According to Utah law, the public owns all water in the state “whether above or under the ground . . . subject to all existing rights to the use thereof.”1 But land under non-navigable rivers can be privately owned and taxed just like dry land. For this reason, “private property owners in Utah [sic.] thought their property was, well, private.”2 The Conatsers disagreed and filed a separate civil suit against the Weber River landowners, seeking a declaration that the public’s ownership over the water trumped the landowners’ rights over the land.
Again, the Conatsers lost. The trial court concluded the scope of the public’s easement in state waters was—quite logically—limited to the water and that “wading or walking along the river, where such conduct is not incidental to the right of flotation upon natural waters, would constitute a trespass of private property rights.”

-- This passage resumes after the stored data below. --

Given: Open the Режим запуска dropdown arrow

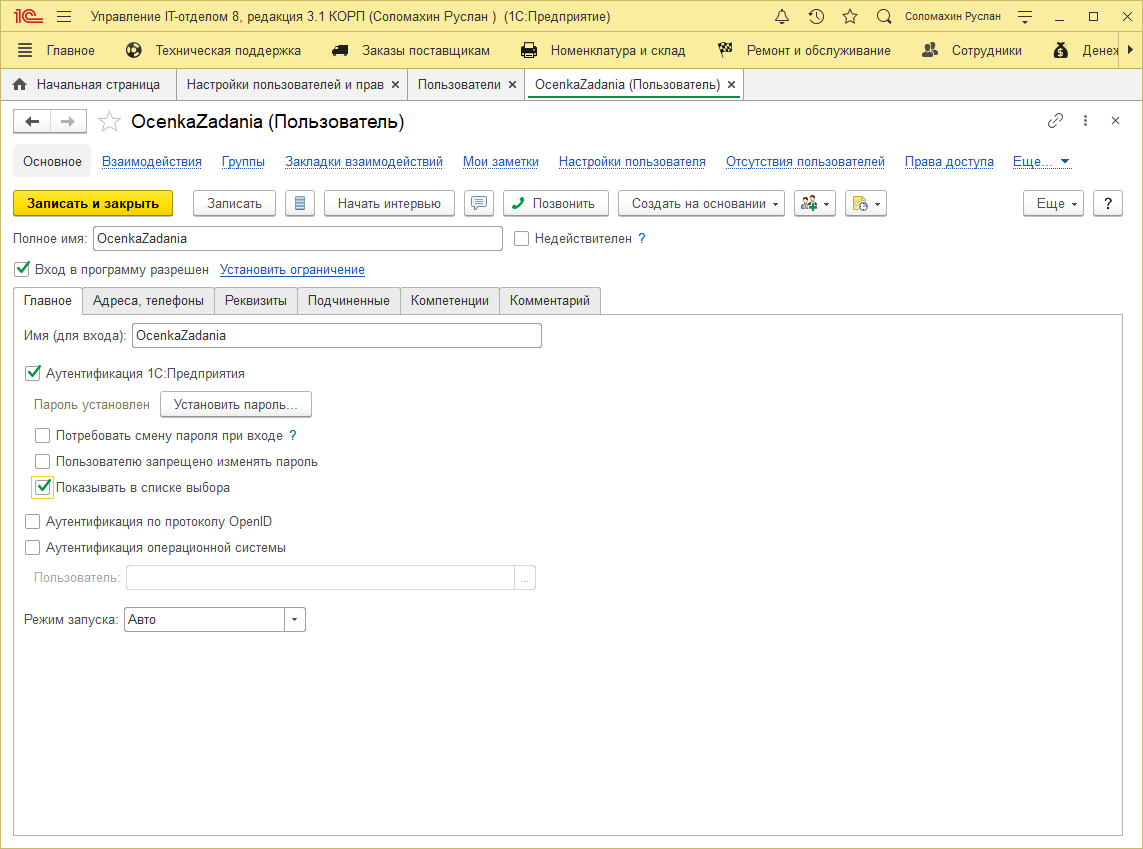Looking at the screenshot, I should point(294,620).
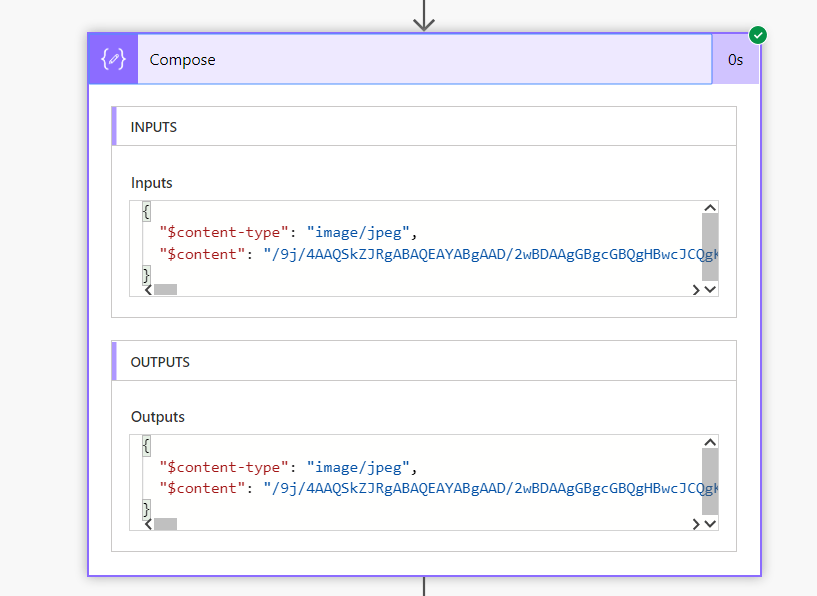The width and height of the screenshot is (817, 596).
Task: Click the Outputs box scroll-right arrow
Action: 696,523
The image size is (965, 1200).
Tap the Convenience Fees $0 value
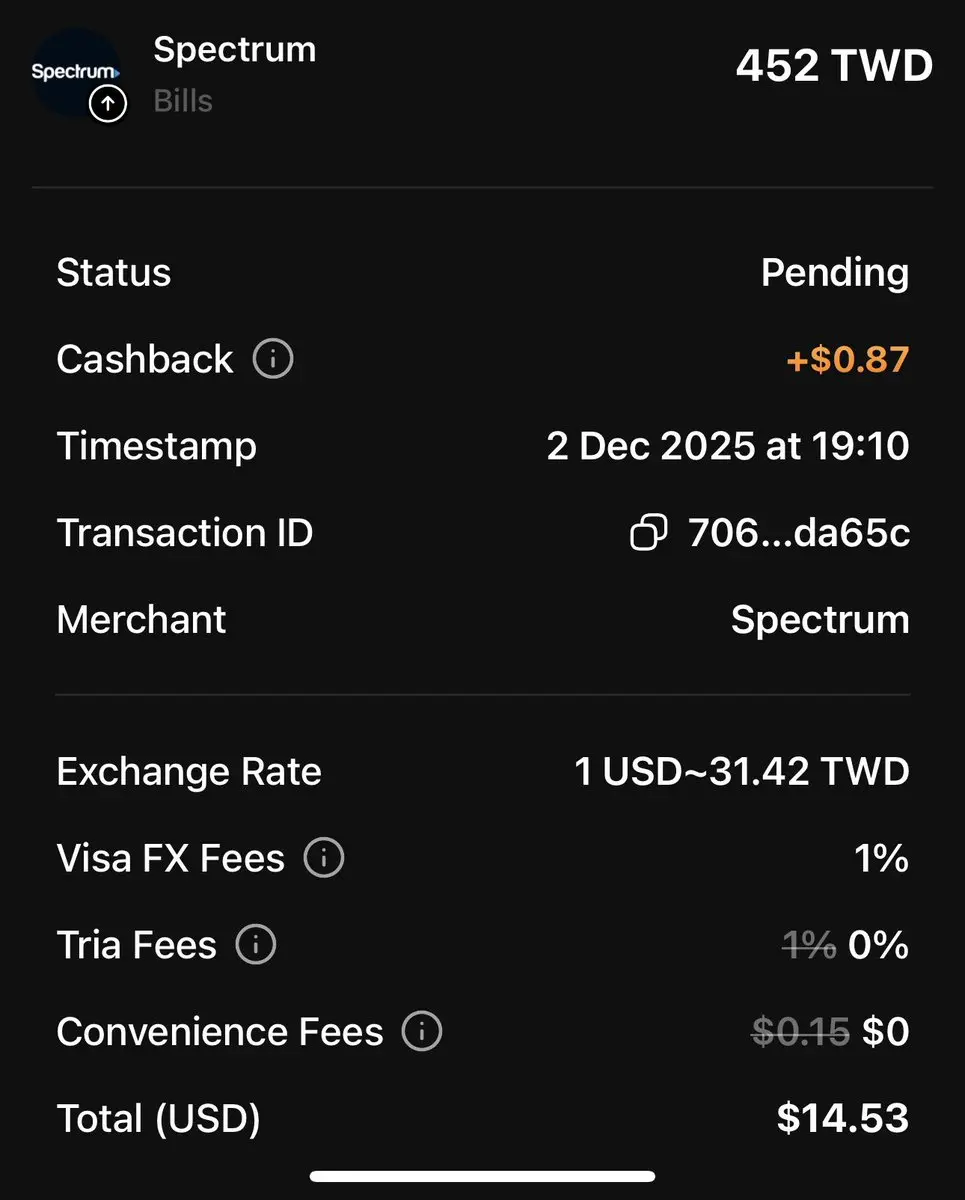tap(886, 1031)
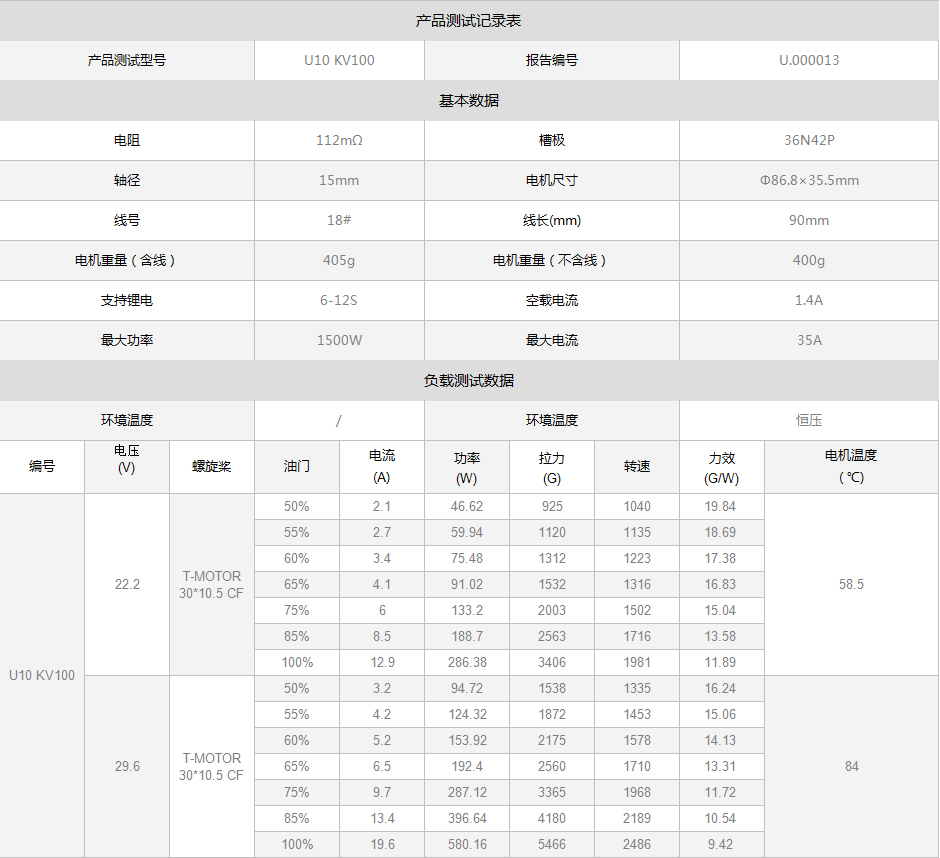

On appeal, the Utah Supreme Court declared the “doctrine of public ownership” gives the public “an easement over the water regardless of who owns the water bed beneath.” This easement, the court concluded, provides “the public the right to float, hunt, fish, and participate in all lawful activities that utilize the water [and] to touch privately owned beds of state waters in ways incidental to all recreational rights.” Thus, the court declared that the public rights over state waters trump the property rights of private landowners along those waters.
While environmentalists and recreationists hail the ruling as a victory for public stream access, Conatser v. Johnson removes the incentives of private landowners to maintain the stream beds and banks along non-navigable waterways by granting the public unlimited recreational access to those resources.
Public access to environmental resources promotes overuse, which reduces environmental quality. Private ownership, on the other hand, promotes good resource stewardship because owners capture the benefits of their investments. This explains why rental companies wash their cars but renters do not.
Even worse, the opinion fails to define the legal boundaries of the public’s new access rights. As recreationists test the limits by traipsing across the yards of riparian property owners, tensions between these two groups will only worsen.
A far better solution would have been to allocate full property rights over the beds, banks, and water to private landowners along non-navigable water ways. If these landowners could charge recreation fees, their economic incentives to manage the resource would match the public’s interest in healthy streams.
Notes: 1 Utah Code Ann. § 73-1-1.
2 Come on in: Public can play on private stream beds, The Salt
Lake Tribune, July 22, 2008.
Reed Watson is a research fellow and Coordinator of Applied Programs at PERC. “On the Lookout” reports on recent court cases, statutes, and regulations that threaten environmental quality by threatening private property rights. Reed can be reached at email@example.com.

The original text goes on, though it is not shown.